**EXERCISE**
Looking at the records below, please work out how many lines contain the word "checkbox" and give the number alone.

[Source records]
■ ■ ■ ■
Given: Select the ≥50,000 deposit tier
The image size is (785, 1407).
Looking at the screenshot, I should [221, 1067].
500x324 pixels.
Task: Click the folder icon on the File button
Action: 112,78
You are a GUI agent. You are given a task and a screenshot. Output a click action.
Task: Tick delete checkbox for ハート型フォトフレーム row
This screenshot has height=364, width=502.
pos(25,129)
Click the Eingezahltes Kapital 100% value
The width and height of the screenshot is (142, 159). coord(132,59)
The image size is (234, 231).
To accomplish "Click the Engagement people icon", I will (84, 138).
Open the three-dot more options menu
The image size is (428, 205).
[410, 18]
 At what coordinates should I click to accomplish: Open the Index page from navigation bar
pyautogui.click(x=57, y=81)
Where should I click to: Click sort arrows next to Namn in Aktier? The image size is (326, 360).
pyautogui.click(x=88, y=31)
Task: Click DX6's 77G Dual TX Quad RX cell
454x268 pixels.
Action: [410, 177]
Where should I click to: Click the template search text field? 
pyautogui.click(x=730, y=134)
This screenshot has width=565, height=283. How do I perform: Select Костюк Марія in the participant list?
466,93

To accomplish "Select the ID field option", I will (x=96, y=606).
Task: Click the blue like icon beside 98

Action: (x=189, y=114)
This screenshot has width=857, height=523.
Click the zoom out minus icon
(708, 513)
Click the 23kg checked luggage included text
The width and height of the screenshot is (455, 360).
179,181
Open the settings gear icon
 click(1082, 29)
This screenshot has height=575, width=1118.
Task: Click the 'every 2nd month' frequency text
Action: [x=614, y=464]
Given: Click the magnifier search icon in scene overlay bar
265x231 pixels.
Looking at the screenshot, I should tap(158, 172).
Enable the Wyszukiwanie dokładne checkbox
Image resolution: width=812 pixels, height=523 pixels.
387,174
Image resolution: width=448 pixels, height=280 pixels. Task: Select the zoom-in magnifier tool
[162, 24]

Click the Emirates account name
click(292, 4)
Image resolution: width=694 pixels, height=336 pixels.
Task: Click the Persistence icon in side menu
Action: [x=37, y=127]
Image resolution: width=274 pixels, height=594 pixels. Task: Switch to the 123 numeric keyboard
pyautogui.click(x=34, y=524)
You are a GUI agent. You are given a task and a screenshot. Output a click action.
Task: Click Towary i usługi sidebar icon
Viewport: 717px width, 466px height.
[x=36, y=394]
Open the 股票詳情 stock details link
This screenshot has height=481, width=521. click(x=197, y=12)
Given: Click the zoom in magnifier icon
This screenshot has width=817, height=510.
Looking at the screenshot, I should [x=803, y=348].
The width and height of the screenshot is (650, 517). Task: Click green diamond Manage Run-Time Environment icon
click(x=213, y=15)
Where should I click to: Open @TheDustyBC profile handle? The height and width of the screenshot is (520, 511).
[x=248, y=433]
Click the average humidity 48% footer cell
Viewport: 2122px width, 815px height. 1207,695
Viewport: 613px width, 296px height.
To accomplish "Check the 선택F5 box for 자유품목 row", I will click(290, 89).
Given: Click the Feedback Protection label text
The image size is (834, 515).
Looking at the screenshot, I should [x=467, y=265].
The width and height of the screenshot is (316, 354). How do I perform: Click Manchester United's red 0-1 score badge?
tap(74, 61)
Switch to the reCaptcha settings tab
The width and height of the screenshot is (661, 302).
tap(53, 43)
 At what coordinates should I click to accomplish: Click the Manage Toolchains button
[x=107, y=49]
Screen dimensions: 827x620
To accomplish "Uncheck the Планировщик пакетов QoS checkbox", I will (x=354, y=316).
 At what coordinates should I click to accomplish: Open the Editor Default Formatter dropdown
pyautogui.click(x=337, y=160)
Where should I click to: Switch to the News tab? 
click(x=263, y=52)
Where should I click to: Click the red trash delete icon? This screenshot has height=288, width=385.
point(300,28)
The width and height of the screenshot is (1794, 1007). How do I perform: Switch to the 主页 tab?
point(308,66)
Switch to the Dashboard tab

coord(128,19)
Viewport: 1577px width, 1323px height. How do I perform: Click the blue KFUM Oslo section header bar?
■ ■ ■ ■
**RESULT OF THIS EXERCISE**
3